For each line of the data below that holds "agent", copy the line.
BEGIN DATA SECTION
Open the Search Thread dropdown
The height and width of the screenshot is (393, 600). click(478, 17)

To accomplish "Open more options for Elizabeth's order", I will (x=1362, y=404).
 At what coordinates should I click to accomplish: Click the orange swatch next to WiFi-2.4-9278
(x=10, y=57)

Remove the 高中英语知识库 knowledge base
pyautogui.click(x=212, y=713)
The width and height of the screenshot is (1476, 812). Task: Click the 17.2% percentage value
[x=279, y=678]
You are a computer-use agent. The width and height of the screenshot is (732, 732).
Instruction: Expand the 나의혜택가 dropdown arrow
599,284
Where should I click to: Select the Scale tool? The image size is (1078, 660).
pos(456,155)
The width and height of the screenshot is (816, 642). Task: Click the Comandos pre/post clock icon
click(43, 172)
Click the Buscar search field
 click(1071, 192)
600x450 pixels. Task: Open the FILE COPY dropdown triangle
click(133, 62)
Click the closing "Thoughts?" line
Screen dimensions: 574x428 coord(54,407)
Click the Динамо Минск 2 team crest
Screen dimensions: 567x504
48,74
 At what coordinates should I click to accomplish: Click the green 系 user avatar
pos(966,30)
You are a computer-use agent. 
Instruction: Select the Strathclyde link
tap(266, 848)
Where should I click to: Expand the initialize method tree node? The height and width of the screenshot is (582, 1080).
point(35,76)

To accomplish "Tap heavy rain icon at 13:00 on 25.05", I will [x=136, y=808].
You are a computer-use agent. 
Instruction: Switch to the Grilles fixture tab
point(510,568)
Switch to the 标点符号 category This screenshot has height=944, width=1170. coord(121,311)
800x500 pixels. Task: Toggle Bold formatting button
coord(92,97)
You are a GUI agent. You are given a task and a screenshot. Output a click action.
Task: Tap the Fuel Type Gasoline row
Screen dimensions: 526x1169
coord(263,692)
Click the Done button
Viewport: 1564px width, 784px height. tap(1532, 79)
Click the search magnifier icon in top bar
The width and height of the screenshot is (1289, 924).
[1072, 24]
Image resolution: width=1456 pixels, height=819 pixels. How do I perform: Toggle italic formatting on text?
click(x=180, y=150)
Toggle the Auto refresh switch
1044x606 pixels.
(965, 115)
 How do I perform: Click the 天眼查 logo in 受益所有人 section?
END DATA SECTION
SOLUTION FOR THIS EXERCISE -
You are a computer-use agent. The width and height of the screenshot is (732, 732).
You are a computer-use agent. 
You are a computer-use agent. 
You are a GUI agent. You are given a task and a screenshot. Output a click action.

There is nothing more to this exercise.